### [Task brief]
Output begins at the line with "Screen dimensions: 430x765" and ends at the last line of the records below. Copy each line in that span exactly, and leave out pictures.

### [Extracted material]
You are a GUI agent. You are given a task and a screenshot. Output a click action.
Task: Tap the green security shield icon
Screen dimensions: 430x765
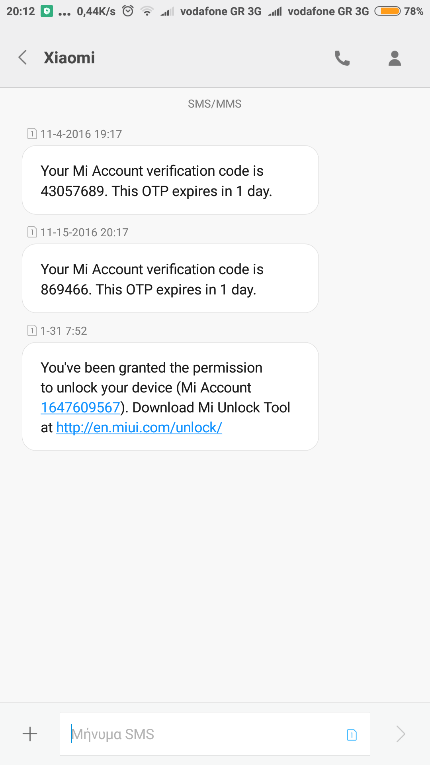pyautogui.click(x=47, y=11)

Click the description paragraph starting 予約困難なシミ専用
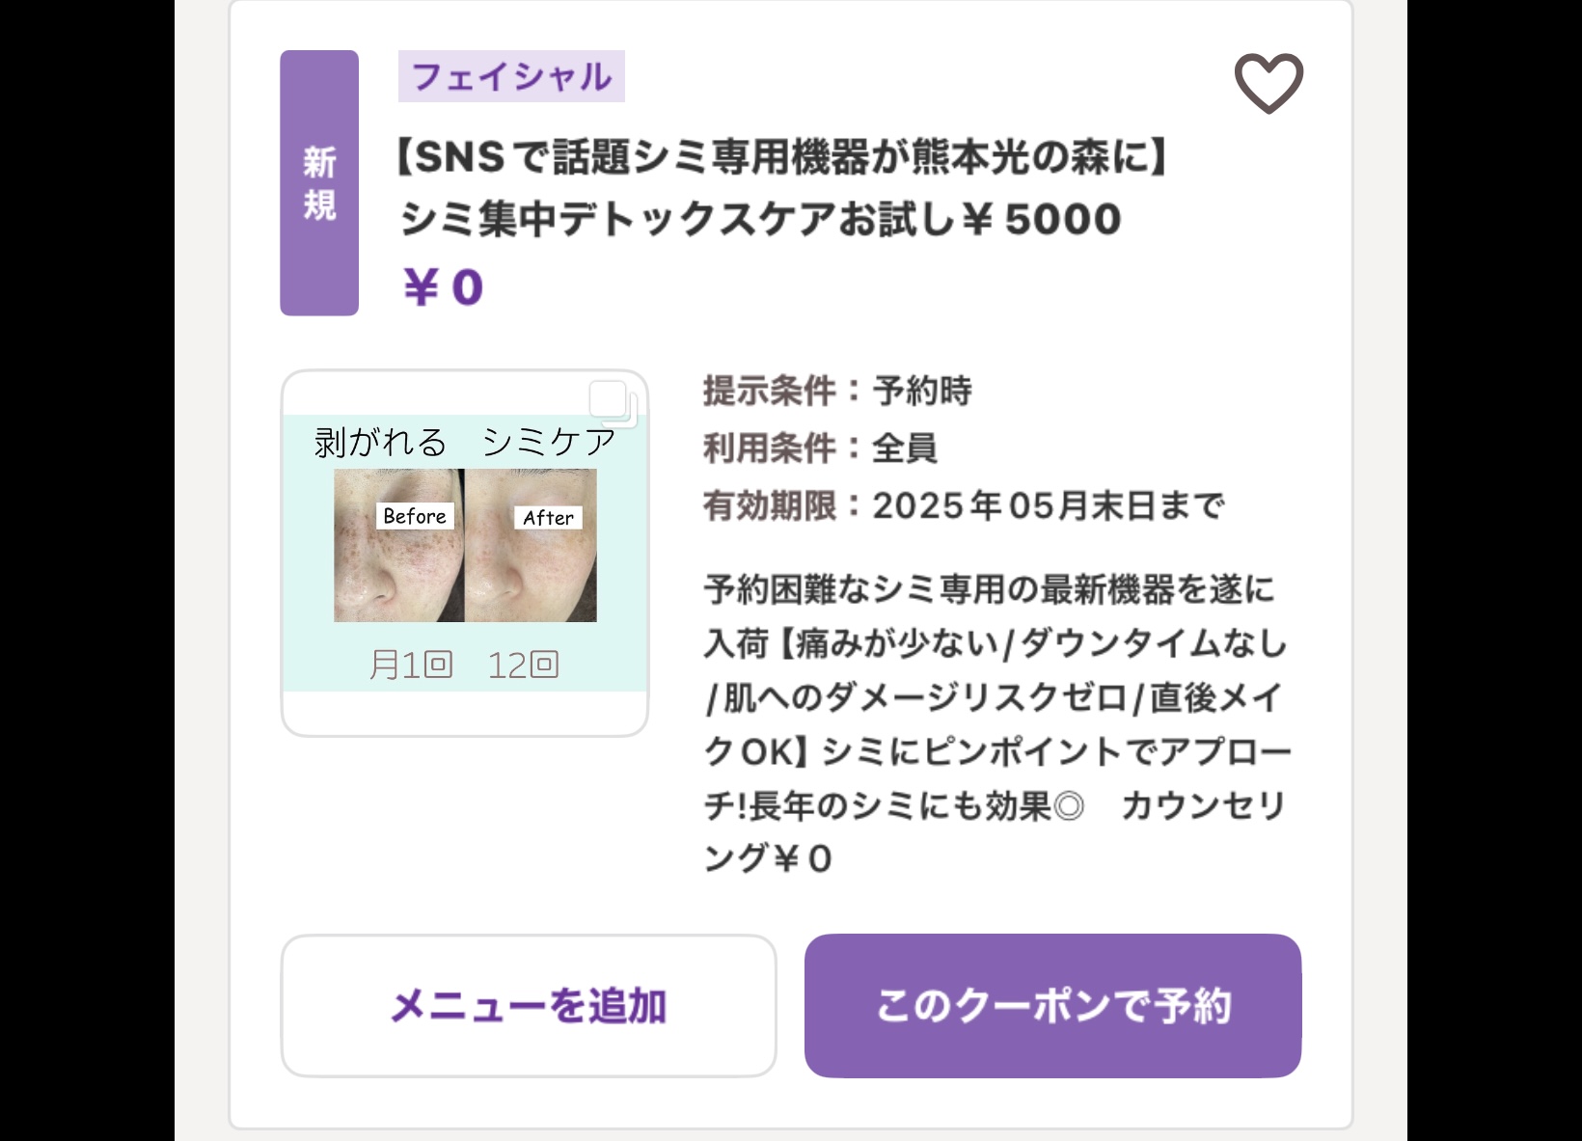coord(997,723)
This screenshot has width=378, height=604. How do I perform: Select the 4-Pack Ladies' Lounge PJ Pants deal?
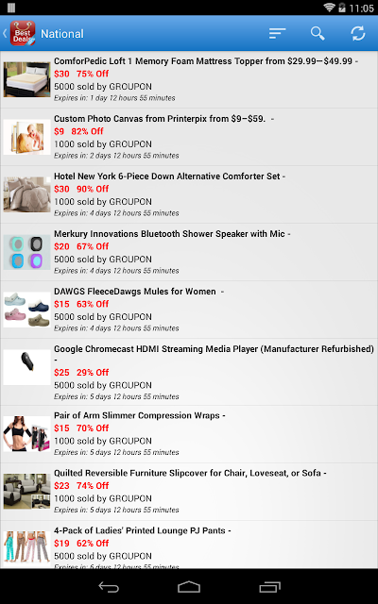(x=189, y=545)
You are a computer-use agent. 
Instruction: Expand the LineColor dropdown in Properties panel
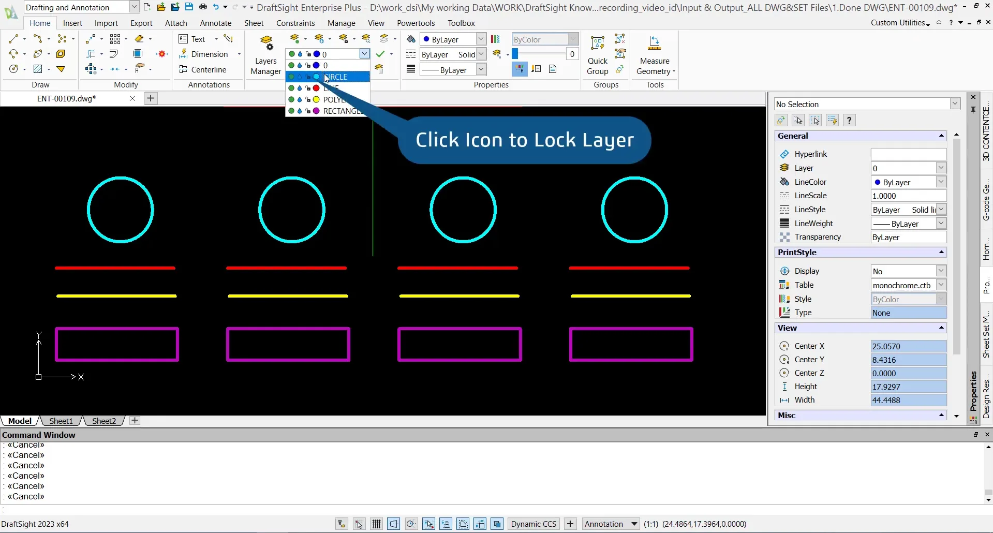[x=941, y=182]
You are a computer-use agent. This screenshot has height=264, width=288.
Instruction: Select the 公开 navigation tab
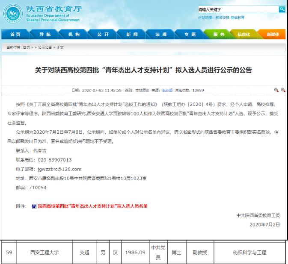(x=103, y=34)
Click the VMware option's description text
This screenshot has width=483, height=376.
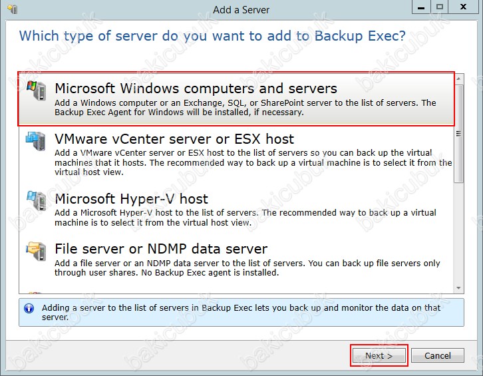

### [Exercise solution]
Screen dimensions: 430x765
pyautogui.click(x=47, y=11)

Click the description paragraph starting 予約困難なシミ専用
coord(997,723)
This screenshot has width=378, height=604. How do I perform: Select the 4-Pack Ladies' Lounge PJ Pants deal?
(x=189, y=545)
You are a computer-use agent. 
Instruction: Expand the LineColor dropdown in Properties panel
[x=941, y=182]
You are a computer-use agent. This screenshot has height=264, width=288.
Instruction: Select the 公开 navigation tab
(x=103, y=34)
Click the VMware option's description text
This screenshot has width=483, height=376.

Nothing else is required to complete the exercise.